Dias contados para resolver a questão do reajuste salarial dos servidores estaduais. Amanhã ou, no máximo, segunda-feira, o governador Cid Gomes (PSB) realiza a última reunião com os servidores para definir o índice. As informações são do líder do governo na Assembléia Legislativa, Nelson Martins (PT). Hoje, Cid deve se reunir com os sindicatos dos fazendários e dos agentes penitenciários.

Por enquanto, o percentual linear oferecido pelo Governo é de 5,89%. A mensagem do reajuste deverá tramitar, quando chegar - o que é esperado para a semana que vem - junto com a Lei de Diretrizes Orçamentárias (LDO), antes de a Casa entrar em recesso, no dia 17 deste mês.

Ontem, representantes do Fórum Unificado das Associações e Sindicatos dos Servidores Públicos Estaduais (Fuaspec) entregaram ofícios aos parlamentares, no intuito de pressionar por um reajuste maior.

"Solicitamos a todos os deputados estaduais que rejeitem qualquer proposta de reajuste salarial 2008 para os servidores, que venha apenas a recompor a inflação dos últimos 12 meses, sem apontar, claramente, ganho real", reclamam os servidores, no ofício.

Aumento
A reivindicação é 25% de aumento. De acordo com a entidade, a perda salarial chega a 64%. O Fuaspec argumenta que o Governo pode sim dar um aumento maior do que 5,89% porque "nas contas do Estado, dormita (sic) quase dois bilhões de reais".

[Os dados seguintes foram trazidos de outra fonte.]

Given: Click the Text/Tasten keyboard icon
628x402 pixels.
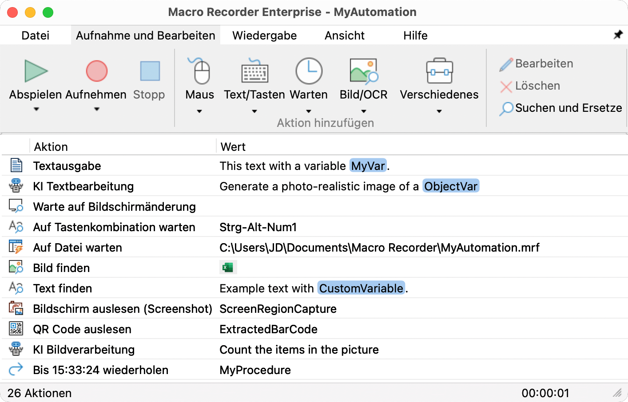Looking at the screenshot, I should [254, 71].
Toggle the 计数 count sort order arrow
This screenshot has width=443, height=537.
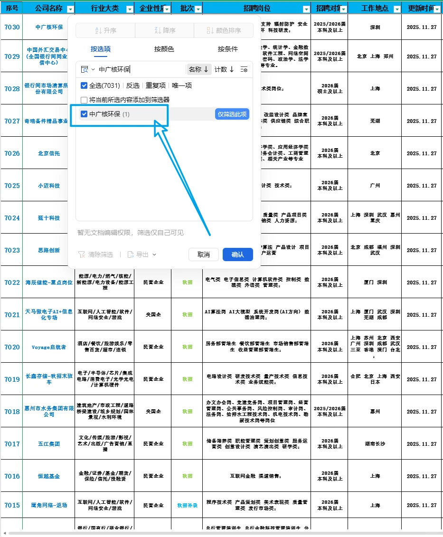[232, 70]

Os opositores Adahil Barreto (PR) e Heitor Férrer (PDT) já se posicionaram a favor dos servidores. "Não sou leviano de defender um reajuste exagerado, como já foi feito aqui por outros deputados no governo passado, mas acho que, dentro dos limites impostos pela Lei de Responsabilidade Fiscal, o Estado tem condições concretas de oferecer um aumento de pelo menos 9%", sugeriu Adahil. O pedetista ameaçou votar contra a mensagem se a proposta do governo não melhorar.

Para Nelson, há tempo suficiente para discutir o reajuste na Assembléia sem atropelos e antes de a Casa entrar em recesso. "A questão do tempo não é problema", afirmou argumentando que todos os parlamentares já tinham conhecimento do índice. Segundo ele, o governo já tem feito reuniões com os servidores de forma permanente. "Tudo o que tinha para ser discutido foi discutido", declarou.

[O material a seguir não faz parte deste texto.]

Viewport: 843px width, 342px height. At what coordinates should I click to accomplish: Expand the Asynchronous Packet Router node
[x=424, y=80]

O petista informou que a maior parte do dinheiro do Estado em caixa vem de empréstimos para aplicar em áreas determinadas, não podendo ser ele usado para pagar pessoal. A cifra específica para tal, segundo o líder do governo, é a Receita Corrente Líquida, que deve passar de R$ 6,5 bilhões em 2007 para cerca de R$ 7 bilhões no ano que vem. Além de pessoal, o Estado tem de investir e custear a máquina com essa cifra - explicou Nelson.